Irrational Fears II: The Yellow Singing Bird

At age two or so, many toddlers start developing irrational fears. For my littlest one, age 2 ½, this started a few weeks ago with her fear of “the bugasy”. Once I had made the cause of her fear disappear, it took about a week for her to forget about it. Then she started to be afraid of an innocent singing canary.

For her first birthday and Christmas, she received two collections of singing birds, created by the National Audubon Society: backyard birds, and water birds. The children love to sit in a pile of birds with her and make them all sing. This is what they were doing the afternoon before she suddenly took a fear to the yellow singing bird.

All of a sudden, I heard her scream, “NOOOO! No bird! Go away!” She could not have made herself more clear.

I made the bird disappear, but my seven-year-old son thought it was fun to get a reaction out of her. He took it out of the drawer where I had hid it, and showed it to her again. She screamed so loud it scared me.

For several days afterward, she would look on the top of the dresser, where I keep the birds in a wicker basket. I knew she was scanning them to make sure the yellow bird was not there. “It’s gone,” she would say, with satisfaction.

What made her suddenly be so scared of something that had formerly given her pleasure?

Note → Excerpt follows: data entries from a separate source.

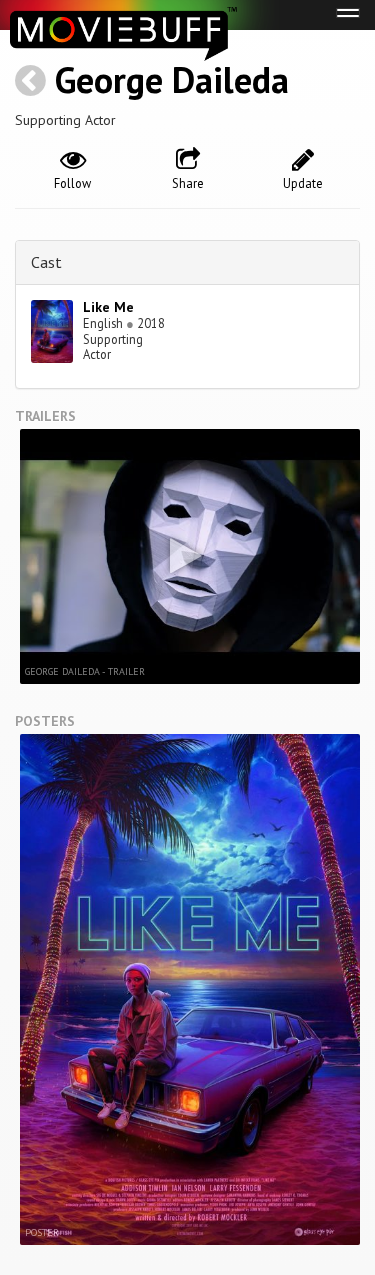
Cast (46, 262)
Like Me (108, 307)
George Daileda (172, 79)
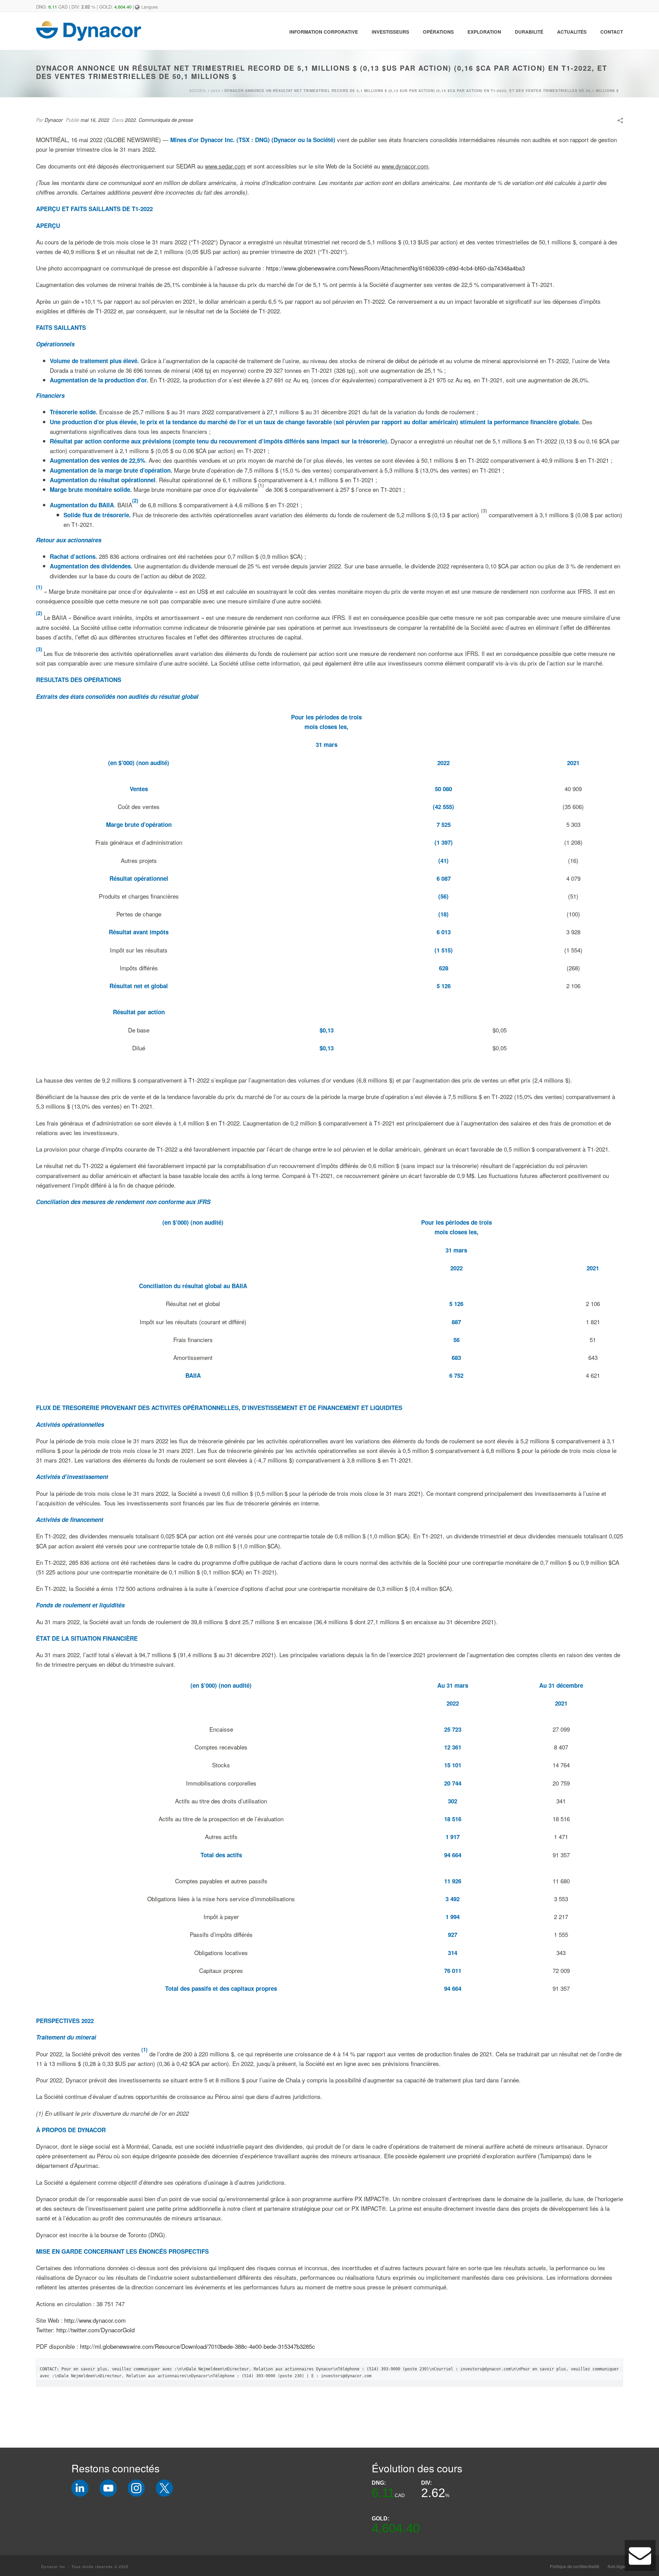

The kids theorized that the yellow bird bore some remote resemblance to a “star monster” that they had seen on a Scooby Doo episode the same afternoon she had attached fear to the bird. Who knows?

I bought her a Winnie the Pooh and Tigger sweatshirt. She loves Pooh Bear and Tigger but refuses to wear it. Why? Good thing it was a larger size – hopefully by next fall she will be willing to wear it.

That reminds me of the purple winter coat my friend bought for my first-born when she was three. I was getting her into her car seat one day, when a spider crawled into the hood of the coat. She screamed until I got the coat off her, and refused to ever wear it again. My friend was not too happy.

Kids need to feel safe, and if they attach fear to an object, I believe the best thing is to remove the object, so that they can again feel secure. After all, they’re just things, right? And after a while, they will see it the same way.

“Have no anxiety at all, but in everything, by prayer and petition, with thanksgiving, make your requests know to God. Then the peace of God that surpasses all understanding will guard your hearts and minds in Christ Jesus.”
Phillippians 4:6-7

1 comment:

Loren Christie said...

This is a really interesting post. I've noticed that my 6 year old attaches fear to things sometimes, and removes them from his room.